Bats: General Characteristics and Classification
Bats are small mammals capable of true sustained flight.
They belong to the second-largest mammalian order, Chiroptera (order
of mammals adapted for flight), which comprises 22% (over 1400) of all
mammalian species after rodents. They are found on all continents except
Antarctica. Bats are divided into two types: Megachiroptera (fruit
bats that rely mainly on vision), which fly by vision, and Microchiroptera
(insectivorous bats), which fly by echolocation (biological
sonar using sound waves) and magnetoreception (ability to sense
Earth’s magnetic field).
Habitat, Ecology, and Ecological Importance of Bats
Most bats live in caves, hollow trees, and foliage, in large
colonies of 100 to 100,000 individuals. Because of their feeding practices on
insects, fruits, nectar, pollen, fish, etc., they are extremely important for
the ecosystem, for pollination and pest control. Without bats, numerous
medicinal plants would vanish.
━━━━━━
_DIRECTIONS_
A: In the bat text, rewrite the part that opens with the words containing "Bats: General Characteristics" and closes with "Earth’s magnetic field).", substituting "microbats" for "Microchiroptera".
B: Using the bat text, explain in one to three sentences why bats are extremely important for the ecosystem.
C: List every place where the bat text says most bats live.

_RECORDED INFORMATION_
━━━━━━
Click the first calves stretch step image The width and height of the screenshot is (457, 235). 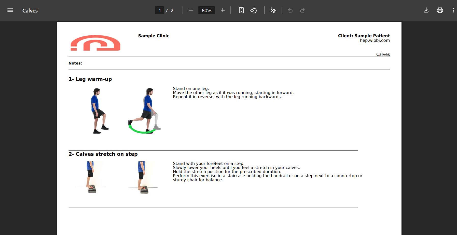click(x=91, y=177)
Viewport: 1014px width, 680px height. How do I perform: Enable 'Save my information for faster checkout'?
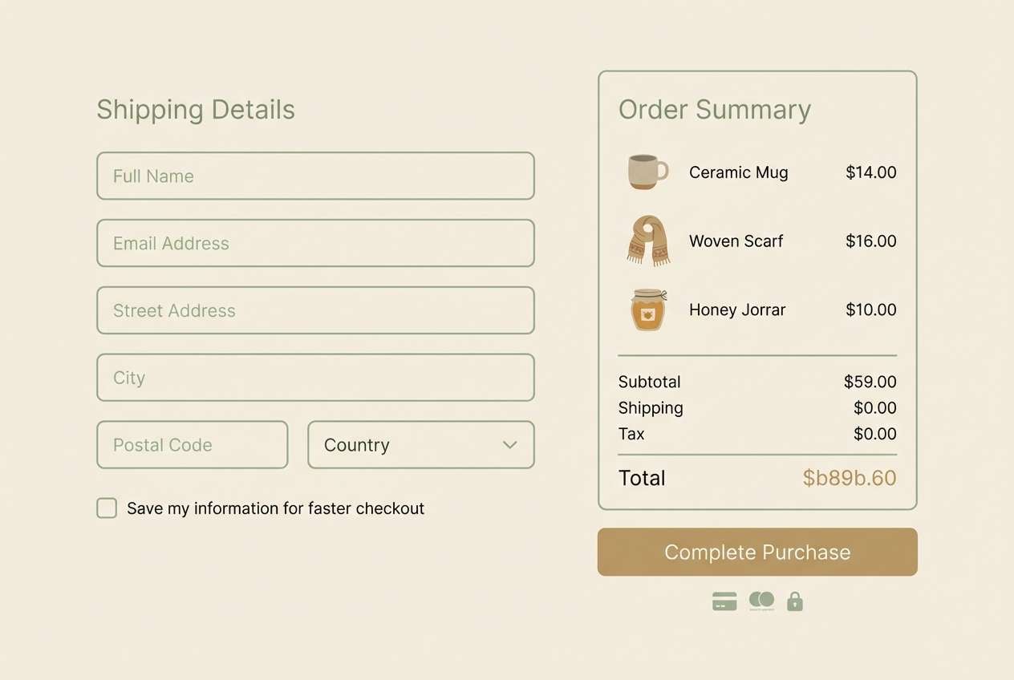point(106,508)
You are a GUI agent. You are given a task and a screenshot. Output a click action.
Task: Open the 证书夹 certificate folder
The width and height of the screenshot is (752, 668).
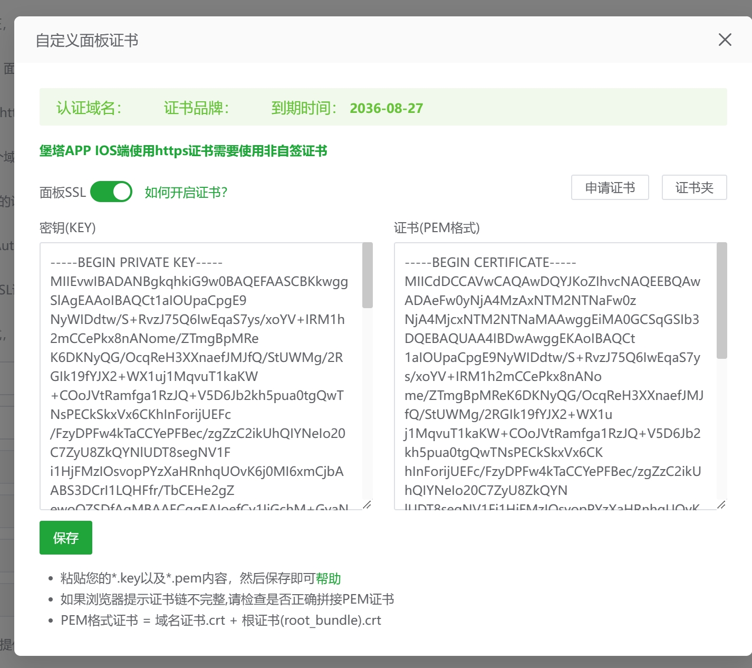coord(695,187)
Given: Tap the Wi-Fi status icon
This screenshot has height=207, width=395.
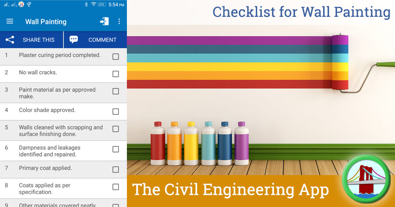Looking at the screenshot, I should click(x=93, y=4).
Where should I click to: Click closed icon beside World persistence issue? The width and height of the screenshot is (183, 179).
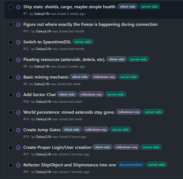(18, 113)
━━━━━━
_SOLUTIONS PER TASK_
A:
Bats: General Characteristics and Classification
Bats are small mammals capable of true sustained flight.
They belong to the second-largest mammalian order, Chiroptera (order
of mammals adapted for flight), which comprises 22% (over 1400) of all
mammalian species after rodents. They are found on all continents except
Antarctica. Bats are divided into two types: Megachiroptera (fruit
bats that rely mainly on vision), which fly by vision, and microbats
(insectivorous bats), which fly by echolocation (biological
sonar using sound waves) and magnetoreception (ability to sense
Earth’s magnetic field).

B: Bats feed on insects, fruits, nectar, pollen, fish and more. This makes them important for pollination and pest control.

C: caves, hollow trees, foliage